Western Europe is forecast to see 1.5% GDP growth in 2019 with Eastern Europe projected to see 2.4% GDP growth in 2019:
How European Union construction materials and labor costs will adjust in a post Brexit scenario are just about impossible to forecast. The latest news is that the UK obtained an extension and will now have until May 22nd to complete its withdrawal from the European Union, stay tuned a lot could happen in the next month or two.
Forecasting the European Construction EPC sector is a difficult task, bearing in mind that there are more than 30 diverse countries that all have different rules and regulations, engineering and construction related approaches. The construction market forecast for each of these countries fluctuates on politics of each Governments economic policies or on collective European Union mandates.
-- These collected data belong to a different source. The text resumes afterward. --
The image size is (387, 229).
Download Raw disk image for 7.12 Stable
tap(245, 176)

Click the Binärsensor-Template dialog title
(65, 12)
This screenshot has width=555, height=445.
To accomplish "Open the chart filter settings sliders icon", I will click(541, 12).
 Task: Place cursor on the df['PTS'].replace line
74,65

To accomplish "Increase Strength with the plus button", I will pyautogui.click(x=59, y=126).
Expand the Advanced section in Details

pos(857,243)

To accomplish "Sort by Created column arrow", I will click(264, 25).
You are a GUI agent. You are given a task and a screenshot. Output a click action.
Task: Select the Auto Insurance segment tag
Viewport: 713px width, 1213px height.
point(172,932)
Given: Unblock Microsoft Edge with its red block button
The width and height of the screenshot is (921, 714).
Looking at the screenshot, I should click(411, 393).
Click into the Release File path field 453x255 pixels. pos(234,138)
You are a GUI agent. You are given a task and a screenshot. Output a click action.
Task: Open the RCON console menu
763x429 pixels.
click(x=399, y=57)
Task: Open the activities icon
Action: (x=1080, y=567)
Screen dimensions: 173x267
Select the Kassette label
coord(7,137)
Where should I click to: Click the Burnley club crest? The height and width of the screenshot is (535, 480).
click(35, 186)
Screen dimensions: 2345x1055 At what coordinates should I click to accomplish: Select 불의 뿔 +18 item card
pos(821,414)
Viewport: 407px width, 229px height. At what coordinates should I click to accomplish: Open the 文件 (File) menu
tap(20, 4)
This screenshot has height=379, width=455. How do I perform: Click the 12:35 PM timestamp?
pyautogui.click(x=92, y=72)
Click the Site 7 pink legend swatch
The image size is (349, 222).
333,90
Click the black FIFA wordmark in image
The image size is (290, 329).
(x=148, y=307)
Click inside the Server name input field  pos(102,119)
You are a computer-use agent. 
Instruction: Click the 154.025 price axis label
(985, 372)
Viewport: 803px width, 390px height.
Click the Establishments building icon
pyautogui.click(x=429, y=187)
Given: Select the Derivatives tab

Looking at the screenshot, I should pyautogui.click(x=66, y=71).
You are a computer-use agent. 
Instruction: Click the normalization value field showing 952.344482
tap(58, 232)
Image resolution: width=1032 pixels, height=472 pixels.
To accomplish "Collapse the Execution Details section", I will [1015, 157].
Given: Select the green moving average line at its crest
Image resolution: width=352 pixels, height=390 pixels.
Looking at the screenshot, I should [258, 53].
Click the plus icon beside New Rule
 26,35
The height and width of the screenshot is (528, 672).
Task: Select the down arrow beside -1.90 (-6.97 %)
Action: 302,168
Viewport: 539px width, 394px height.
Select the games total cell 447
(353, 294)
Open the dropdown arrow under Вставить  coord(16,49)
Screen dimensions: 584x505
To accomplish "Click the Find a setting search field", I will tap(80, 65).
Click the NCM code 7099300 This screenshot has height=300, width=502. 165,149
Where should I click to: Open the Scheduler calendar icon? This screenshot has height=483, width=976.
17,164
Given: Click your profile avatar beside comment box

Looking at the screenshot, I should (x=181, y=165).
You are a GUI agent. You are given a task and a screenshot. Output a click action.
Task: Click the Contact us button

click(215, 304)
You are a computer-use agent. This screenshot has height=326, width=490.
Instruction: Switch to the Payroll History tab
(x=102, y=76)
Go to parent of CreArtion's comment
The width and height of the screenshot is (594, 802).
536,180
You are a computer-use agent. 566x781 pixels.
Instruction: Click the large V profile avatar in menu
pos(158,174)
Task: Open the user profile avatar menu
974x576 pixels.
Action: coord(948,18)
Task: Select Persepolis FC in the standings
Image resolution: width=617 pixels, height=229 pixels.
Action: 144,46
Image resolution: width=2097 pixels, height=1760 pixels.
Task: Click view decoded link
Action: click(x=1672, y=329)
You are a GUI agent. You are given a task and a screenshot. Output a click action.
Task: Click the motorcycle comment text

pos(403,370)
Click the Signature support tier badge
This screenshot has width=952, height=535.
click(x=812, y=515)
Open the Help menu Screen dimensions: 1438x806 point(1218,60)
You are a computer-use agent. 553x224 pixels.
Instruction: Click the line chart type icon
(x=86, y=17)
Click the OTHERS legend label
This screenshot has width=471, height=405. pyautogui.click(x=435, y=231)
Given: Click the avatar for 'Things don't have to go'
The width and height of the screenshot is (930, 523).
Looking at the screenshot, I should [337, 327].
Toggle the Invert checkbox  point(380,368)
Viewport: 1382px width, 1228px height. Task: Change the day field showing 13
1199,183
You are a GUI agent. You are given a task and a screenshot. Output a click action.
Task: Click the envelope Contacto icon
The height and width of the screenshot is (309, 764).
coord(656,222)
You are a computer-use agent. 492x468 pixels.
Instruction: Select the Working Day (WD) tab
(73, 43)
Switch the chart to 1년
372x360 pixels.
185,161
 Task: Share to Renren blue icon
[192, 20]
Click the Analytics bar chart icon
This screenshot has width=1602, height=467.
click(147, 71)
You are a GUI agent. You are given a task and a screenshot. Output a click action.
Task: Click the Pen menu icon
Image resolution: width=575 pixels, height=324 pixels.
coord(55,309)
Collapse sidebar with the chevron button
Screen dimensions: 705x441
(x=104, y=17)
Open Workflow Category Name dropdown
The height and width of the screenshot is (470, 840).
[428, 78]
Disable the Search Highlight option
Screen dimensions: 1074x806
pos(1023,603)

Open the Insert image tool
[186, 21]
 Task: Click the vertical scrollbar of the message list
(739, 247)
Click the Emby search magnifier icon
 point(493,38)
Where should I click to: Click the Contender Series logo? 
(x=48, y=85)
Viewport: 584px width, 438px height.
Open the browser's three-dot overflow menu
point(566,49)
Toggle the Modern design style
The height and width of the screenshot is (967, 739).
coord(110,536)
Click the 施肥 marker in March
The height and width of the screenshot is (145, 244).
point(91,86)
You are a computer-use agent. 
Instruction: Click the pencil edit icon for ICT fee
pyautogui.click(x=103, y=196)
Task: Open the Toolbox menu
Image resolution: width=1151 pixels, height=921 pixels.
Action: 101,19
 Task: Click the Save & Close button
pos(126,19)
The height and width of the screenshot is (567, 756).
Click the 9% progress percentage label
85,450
The countries that are forecast to see positive growth as it relates to construction activity include Bulgaria, Croatia, Czech Republic, Estonia, Hungary, Ireland, Latvia, Lithuania, Poland, Romania, Slovakia, Slovenia, Turkey and the Ukraine. All of these countries are projected to experience GDP growth of between 2% and 3.5% for the remainder of 2019.
The countries that are projected to see minimal or no growth as it relates to construction activity include Austria, Belgium, Denmark, Finland, France, Germany, Greece, Italy, Netherlands, Norway, Portugal, Spain, Sweden, Switzerland and the UK. All of these countries are projected to experience GDP growth less than 1.5% for the remainder of 2019.
The UK’s Brexit political crisis has become progressively worse in the last three months. The UK is set to drop from its # 5 ranking to # 7 of the words largest economies rankings. Brexit in many ways is the direct cause of this demotion. Brexit negotiations are still in a state of flux, more than two years after the UK’s referendum. This economic uncertainty is expected to have a negative impact on construction activity for the remainder of 2019. The economic impact and uncertainty of Brexit continues to impact the UK, the Pound Sterling has dropped more than 15% against the US Dollar in the last two years, currently trading at $1.32 to the US $ (3/22/2019), the UK economy and its construction sector continues to weaken.
The UK housing market activity and pricing in and around London is starting to trend downwards as we move into the 2nd Q of 2019. However, the jury is still out on Brexit, some experts believe it will positively impact the UK construction industry, while there is another group that forecasts doom and gloom for the UK economy. Construction costs in Britain are moving upwards again in the 2.1% to 2.5% range. British Trade Unions are looking for increases in hourly wage rates of between 4% and 6%, if this happens look for inflation and construction cost to start increasing in the remainder of 2019 and beyond. Overall, the UK construction sector is projected to contract in 2019 by 2.5% to 5% due to the uncertainty of the Brexit situation. The UK GDP is forecast to grow to 1.2% range for the remainder of 2019, the unemployment rate is moving up slightly, the current rate is 4.3%, and construction unemployment is higher in the 5.2% to 6.5%. Inflation is projected to be in the 1.8% to 2.2% range by the end of 2019.
Germany is still the #1 country and largest economy in the European Union, if Germany catches a cold then you can assume that the rest of Europe will be sneezing. Unfortunately, as we move further into 2019 the German economy is not performing to its full potential, minimal growth appears to be on the cards for Germany for the rest of the 2019. The Nord Stream 2 Pipeline Project (a controversial infrastructure / pipeline project supplying gas from Russia to Germany) has recently broken ground and is the cause of a fair amount of political infighting in the German Bundestag. Construction activity in Germany is forecast to decline by 3% to 5% in 2019 over 2018 levels. German inflation rates are forecast to be 1.7% to 1.9% for the remainder of 2019. The German GDP continues to be low at 0.7% to 0.9% for the remainder of 2019. The German overall industry unemployment rate is forecast to be 3.3%, the construction industry is somewhat higher ranging between 5.1% & 5.6%. Germany is planning to de-commission a number of coal and nuclear power plants in the next 10 years, look for an increase in wind, solar and gas fire power facilities to take the place of these de-commissioned facilities.
France continues to have massive “yellow vest” protests in Paris & many cities around the country, these protests have been going on for the last four months and appear to be getting worse. These protests, of course, are impacting the overall French economy. French inflation rates are forecast to be 1.3% to 1.6% for the rest of 2019. French GDP continues to be extremely low at 0.2% to 0.4% for the remainder of 2019. France’s overall industry unemployment rate is forecast to be 8.8% for the balance of 2019, the construction industry is somewhat higher ranging between 10% & 12%. The construction sector continues to experience minimal growth; there are number of major infrastructure / transportation projects in the pipeline, but nothing to get excited about.
The majority of countries in Western and Eastern European will continue to experience a contraction of the construction sectors in 2019, Brexit, the ongoing Ukraine standoff with Russia, concerns about future possible US protectionism focused on German automobiles will be the some of the reasons for this situation.